Trotz dieser gelebten Herzlichkeit gibt es bei Menschen mit Demenz auch Krisensituationen. Beispielsweise dann, wenn nicht verstanden wird, warum Hilfe bei der Körperpflege durch die Pflegeperson wichtig wäre, oder wenn jemand unbedingt nach Hause muss, aber den Weg nicht weiss. Wussten Sie, dass Personen mit Demenz besonders abends dazu tendieren, Unruhe und Unwohlsein zu verspüren? Dann, wenn man früher «nachhause» musste. Dann, wenn die Kinder etwas zu Essen brauchten, die Wäsche gebügelt werden sollte, oder die Kühe in den Stall mussten. In Fachkreisen trägt dieses Symptom den passenden Namen «Sundowning», auf Deutsch «Sonnenuntergang».
Im Konzept wird beschrieben, wie solche herausfordernden Situationen begleitet werden, und was man tun kann, um einem «Sundowning» zu begegnen. Hier gilt es, frühzeitig Unruhe zu erkennen. Meistens hilft es, auf andere Gedanken zu kommen. Sei es, sich im Alltagsgeschehen zu integrieren, das «Zäme sii» unserer Soziokultur zu besuchen, oder auf einen kleinen Spaziergang mit einer Pflegeperson nach draussen zu gehen.

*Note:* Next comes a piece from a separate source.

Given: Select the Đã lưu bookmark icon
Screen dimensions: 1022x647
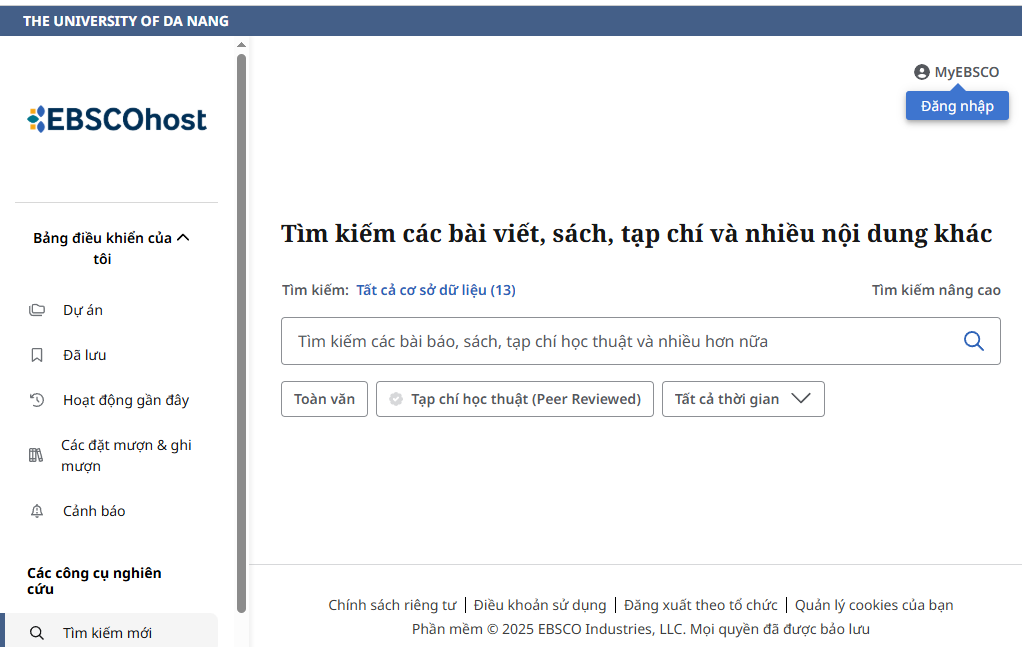Looking at the screenshot, I should pos(36,355).
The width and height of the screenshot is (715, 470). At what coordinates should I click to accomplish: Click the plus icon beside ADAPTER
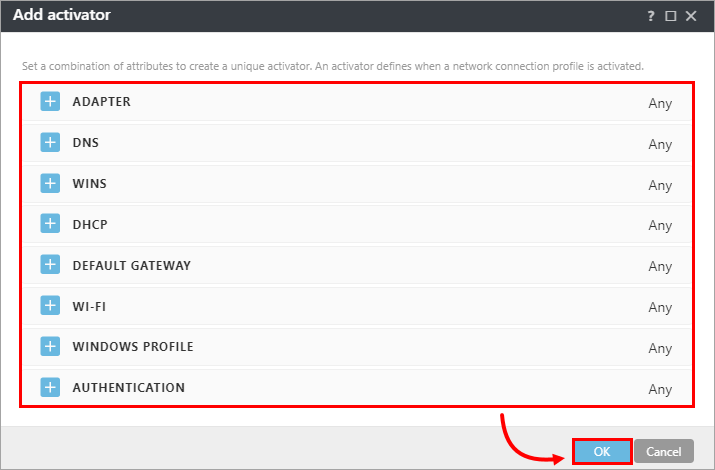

Bei stark weglaufgefährdeten oder täglich vermehrt verhaltensauffälligen Bewohnenden bietet der integrative Ansatz allerdings nicht die erforderliche Struktur. Bei diesen Verhaltensauffälligkeiten werden geschützte Demenzwohngruppen den Symptomen der Krankheit eher gerecht.
Zurück zum Anfang, zurück in die Kindheit: Wieder Kind sein bedeutet auch, die Freude an den kleinen Dingen wieder zu schätzen. Regelmässig sitzt eine Bewohnerin im Durchgang zwischen Haus A und Haus B. Staunend, mit Freude im Gesicht, betrachtet sie die Blumen auf der Wiese. Nicht selten wird man da auch selbst dazu motiviert, diesen Schönheiten des Alltags mehr Beachtung zu schenken. Wenn man dann noch Zeit findet und eine Blume für die Dame pflückt, zaubert man ihr ein Lächeln ins Gesicht, welches noch eine Stunde später sichtbar ist. Menschen mit Demenz vergessen, aber durch die herzliche Art erinnern sie uns auch an Schönes. Neben den schwierigen Momenten und den «Sundownings» geht bei uns durch diese kleinen Augenblicke im Alltag auch immer wieder im Herzen die Sonne auf.